Force majeure is a legal term that refers to unforeseen and unavoidable events or circumstances that are beyond the control of the parties involved in a contract. It is commonly included as a clause in contracts to allocate risks and liabilities in the event of such occurrences.
Force majeure events typically include natural disasters (such as earthquakes, hurricanes, or floods), acts of war, terrorism, government actions (such as expropriation or changes in laws), labor strikes, epidemics, or any other event that is considered unforeseeable, unavoidable, and beyond the control of the parties.
When a force majeure event occurs, it may excuse or suspend the affected party's performance of their contractual obligations. In other words, it relieves the parties from fulfilling their contractual duties temporarily or entirely, depending on the specific terms outlined in the contract.

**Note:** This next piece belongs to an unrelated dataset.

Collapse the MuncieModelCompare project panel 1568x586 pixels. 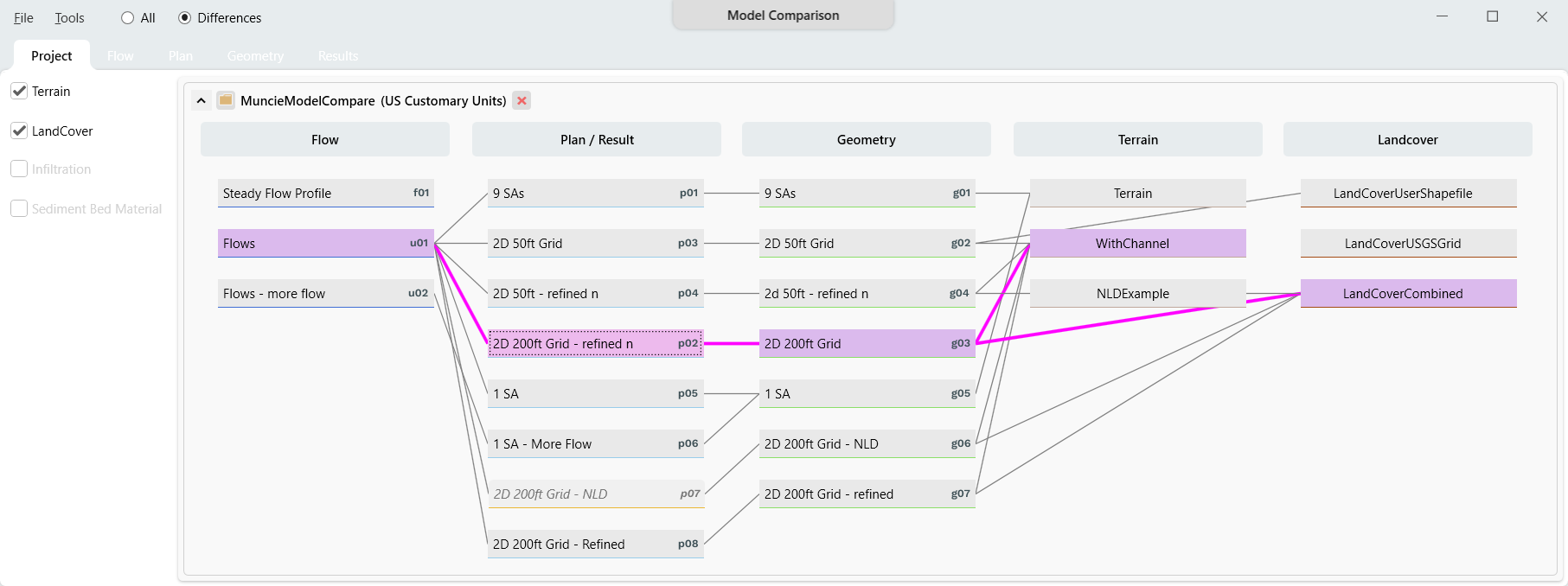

The specific language and requirements for invoking force majeure will vary depending on the jurisdiction and the terms of the contract. It is important for the parties to carefully review the force majeure clause in their contract to understand the circumstances under which it can be invoked and the procedures to follow in such situations.
It is worth noting that force majeure is a legal concept, and its application depends on the specific circumstances and the interpretation of the contract by the parties involved or a court of law, if necessary.
Currently, there are four provisions within our Agreement that encompass a force majeure modifier or definition. The initial provision can be found in Article 1.B.10,b Scope, which permits furlough from SFO or IAH in the presence of specific conditions. This also applies to LOA 18, which safeguards against system-wide furlough. Another instance of a modifier to the standard language exists in Article 17.H.6,d, which addresses forced overtime and allows the company, under certain conditions, to mandate overtime work. This provision in Article 17 is connected to the definition of an emergency outlined in Article 2 M.
Now that we have established what force majeure entails and which provisions it modifies, we must address the question of whether these modifiers continue to apply. To clarify, the national travel emergency concluded over a year ago, and the company's ability to utilize these modifiers ceased at that time. Moreover, even if our interpretation is incorrect, it is undeniable that the national emergency ended on May 11th, when President Biden signed the bipartisan congressional resolution. As far as I am aware, the company has not attempted to assert their right to invoke these provisions since the furloughs of 2020. Consequently, they no longer possess, and have not possessed for a significant period, the capacity to utilize these modifiers beyond the limited and prescribed terms for the application of force majeure. In simple terms, the modifiers are no longer applicable.